By Meg Weston
At the January 7 School Committee meeting, Superintendent Sills presented the first draft of a revised FY15 budget, attempting to bring a proposed 6.7% increase in the school budget closer to the Finance Committee guideline of 2.88%.
Potential cuts for round one ($501,060) could impact central administration, facilities, technology, and all four Bedford schools. One of the possible cuts would impact Lane’s foreign language program that— if the cut is ultimately approved— could be phased out over 3 years. While acknowledging the program as “value added,” Superintendent Sills stated that it did not “outweigh the benefit of increased uninterrupted instruction time at Lane for math, English, science and social studies.”
Interim Assistant Superintendent Claire Jackson remarked that foreign language is “not treated as important” and is seen as “an add-on,” adding, “If it’s important, invest in it.” Emily Moss, Student Representative to the School Committee, added that her own experience with the Lane school’s foreign language program had been “very positive.”
With the proposed cuts, Davis School could lose its Response to Intervention (RTI) specialist. “The reduction of the RTI position will impact students who are struggling to meet the Common Core standards in kindergarten,” Sills said.
Additionally, John Glenn Middle School (JGMS) could have to delay purchase of its 6th grade social studies textbooks until FY 2016, and Bedford High School (BHS) could lose its library Educational Assistant, which, Sills noted, “would reduce adult presence in the library.”

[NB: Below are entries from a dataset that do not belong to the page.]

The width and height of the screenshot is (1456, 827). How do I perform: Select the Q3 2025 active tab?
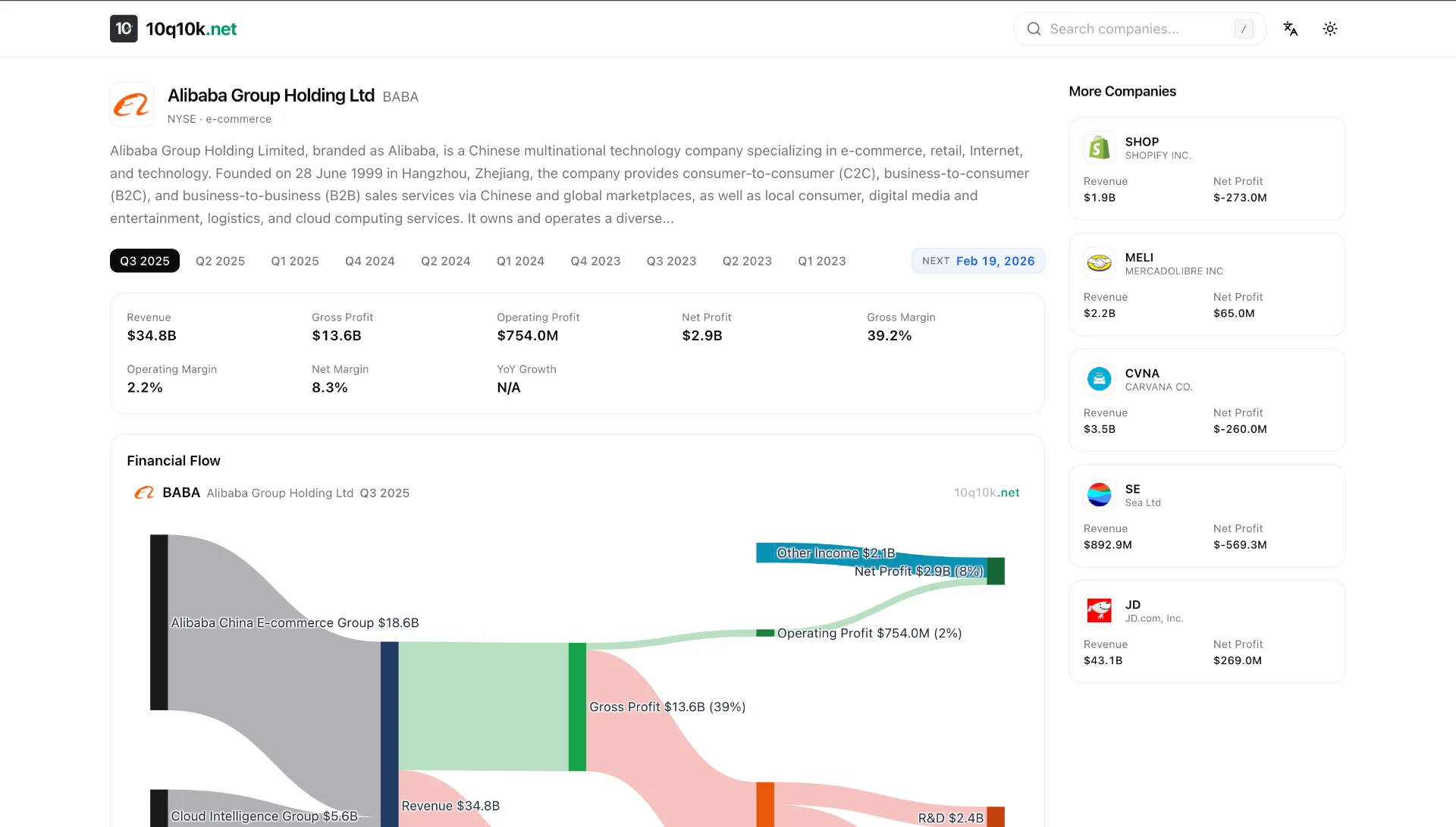tap(144, 261)
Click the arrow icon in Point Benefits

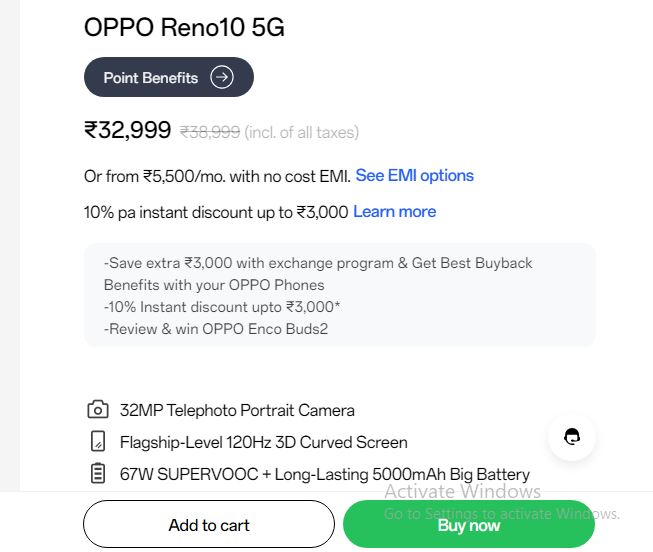click(x=222, y=77)
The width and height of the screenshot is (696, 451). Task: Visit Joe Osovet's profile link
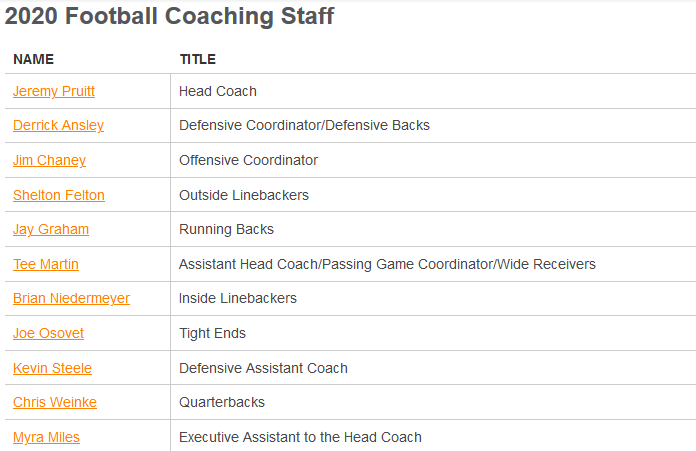point(48,333)
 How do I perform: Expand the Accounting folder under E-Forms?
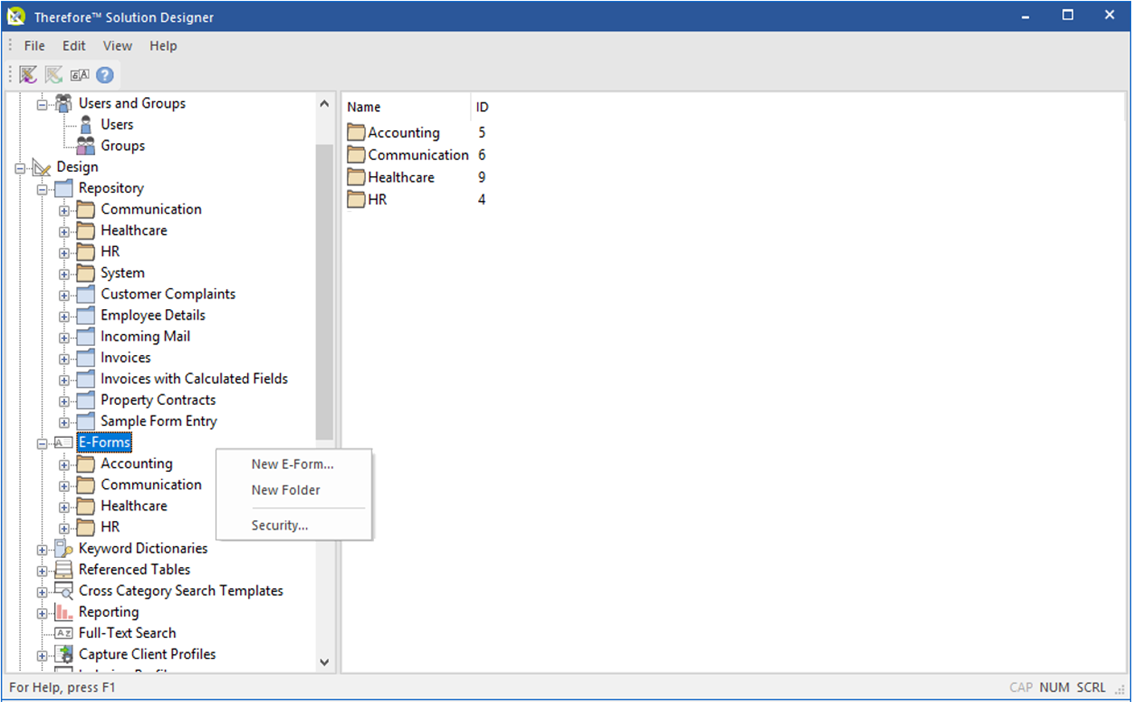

On the plus side, savings of $150,000 will be realized, as CASE, a collaborative for special education students, transitions to a new tuition model, and because a lower price for iPad keyboards for BHS has been found.
Round Two potential cuts ($250,760.55), if adopted, would impact special education programs and technology and result in reductions in positions at all four schools. Staff increases had been proposed to address larger than optimal class sizes and the growing need for support services. The JGMS Bridge after-school program might be eliminated, which, Superintendent Sills commented “. . . allows further development and practice [in] homework, organization, social skills, and the life of the school activities…[and] will impact students’ abilities to stay connected to JGMS.”
Additionally, there would no longer be a full-time technology specialist at Lane, and the reduction of a full-time Teaching Assistant at Davis ”will impact the quality of implementation of intervention plans and individualized support for kindergarten students,” according to Sills. He added that a reduction of a part-time library Educational Assistant position at Davis “will impact all classrooms and the level of adult support for students.”
A third round of proposed cuts ($151,000) would additionally impact staffing and program impacts as well as funding intended for professional development.
In response to the Superintendent’s presentation, School Committee member Michael McAllister said, “Either we need more money or people’s appetite for bigger classes is going to have to increase.” McAllister added, “A lot of these reductions also mean an increase in someone else’s job. The need doesn’t go away.”
Budget discussions will continue, leading up to a vote by School Committee prior to Annual Town Meeting in March.